Growing up, birthdays and all holidays were celebrated in our home! We were not showered with expensive gifts or elaborate birthday parties; but we knew it was our special day! I have very early memories of my mother decorating my birthday cake with white icing and maraschino cherries topping.
When our family grew into adults and scattered, Mom would send us a birthday package with special articles that she gathered all year long. We all remember those large boxes taped, and re-taped by our Dad with duct tape! As an adult, one year while visiting my parents on my birthday; she recreated my early birthday cake memories!
I still feel like a little girl on my birthday, six times ten! It is a lonely day though, no more birthday packages in the mail from my parents, and no birthday telephone greeting. I miss both of them; though they are no longer living, their love lives on. Last year I held within my hands a birthday surprise…
Organization is not one of my strong points. My husband I are opposites in many ways; but clutter keeps us together! We sold a two drawer nightstand table; and I emptied the paperwork contents in a big plastic bag, to sort when I “got around to it.”
Well, I put off the dreaded chore for a long time. Finally, a few days before my birthday I sat down on the floor with the bag and began sorting. I discovered a birthday card from my father,given a few years before when he lived in a nursing home. I am not normally very emotional; I bottle up emotions, instead of freeing them with tears. I began to get choked up, opened the pretty card and read the verse. It was signed by my father with the tremors of Parkinson’s disease. It could have not been more beautiful than calligraphy script!
I knew my oldest sister; Donna who died a few years after Dad, picked out the card, took it to the nursing home, and asked him to sign his name. That only increased the value of the card! In my hands, sitting Indian style on the floor, years after their deaths, I held an expression of love from both of them.

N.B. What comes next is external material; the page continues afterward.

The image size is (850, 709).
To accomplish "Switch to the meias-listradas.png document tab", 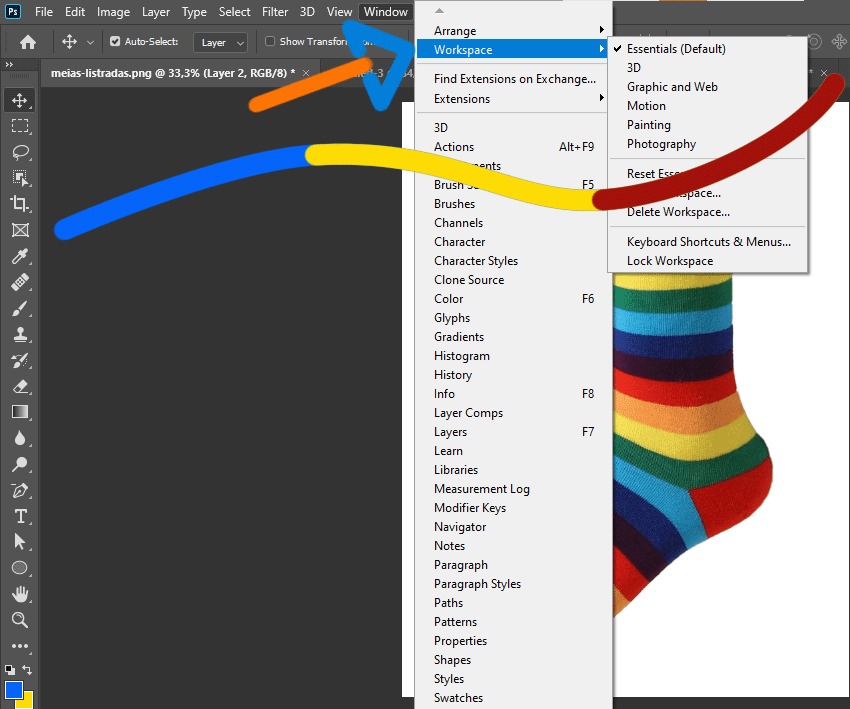I will 172,73.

My emotions continued to build.
Inside the card, I noticed a small credit card sized poem, (American Greetings- author not given):
Today and always, please know that I see you. I see the path you’ve made that’s all your own. I see the many unique talents and gifts you have to share. I see your brilliance, your enthusiasm, and how deeply you care and hurt sometimes. I see your hard- earned wisdom, your soft pure innocence, your courage and compassion, your unconditional goodness. I see what a difference you make in this world, and I hope you know how very much I love you, and how proud I’ll always be to have a daughter as wonderful as you.”
The birthday card and smaller poem card were displayed with the others I received last year. Remembrances from family and friends brightened my day; but none before could compare with the one from my dad. After decades, I felt like “Daddy’s little girl” again.

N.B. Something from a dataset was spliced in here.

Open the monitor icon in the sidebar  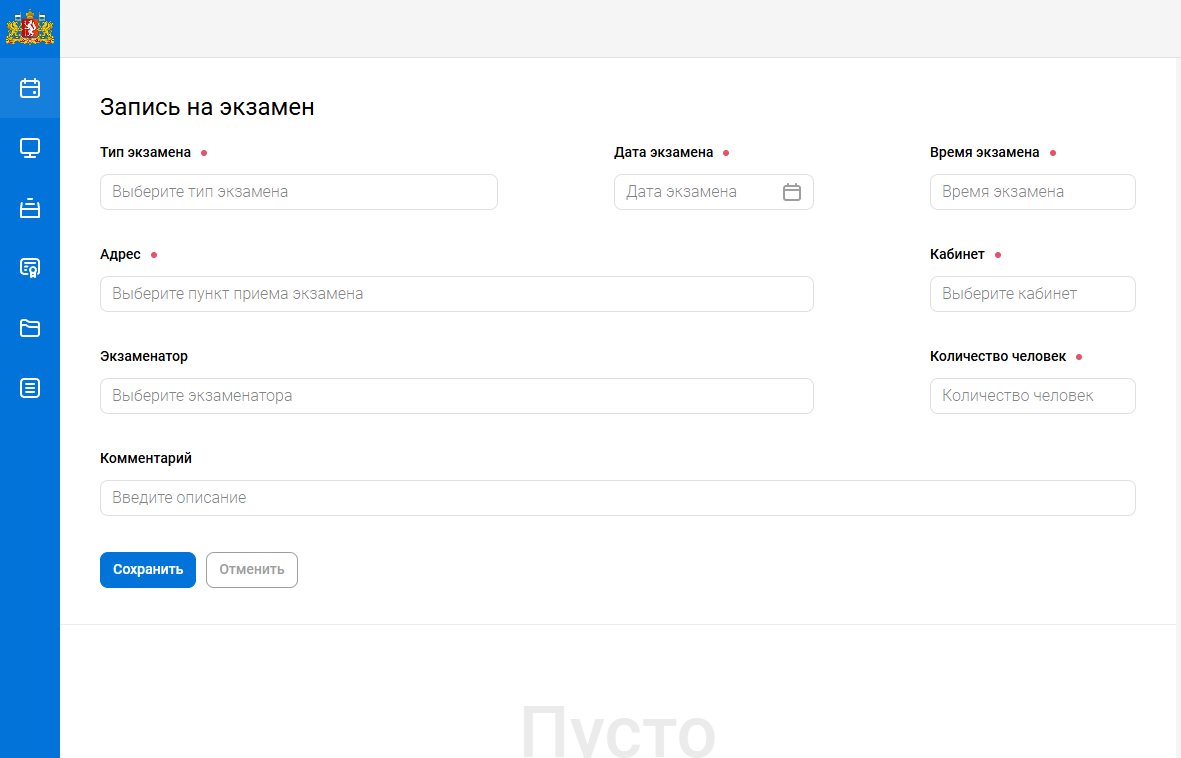tap(30, 148)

My parents would be proud of my new writing ministry. Mom wrote beautiful poetry and as secretary of community groups, she enjoyed the opportunity to write up the newspaper articles for club announcements. In the year 1949 our home celebrated the arrival of a 4 pounds 15 ounce premature baby daughter. Now, I rejoice in another year and give thanks for my parents who gave me life.
My spiritual birthday came eighteen years after the first. The date that I was born again, falls in October; and I give thanks to Jesus for His bountiful gift of eternal abundant life!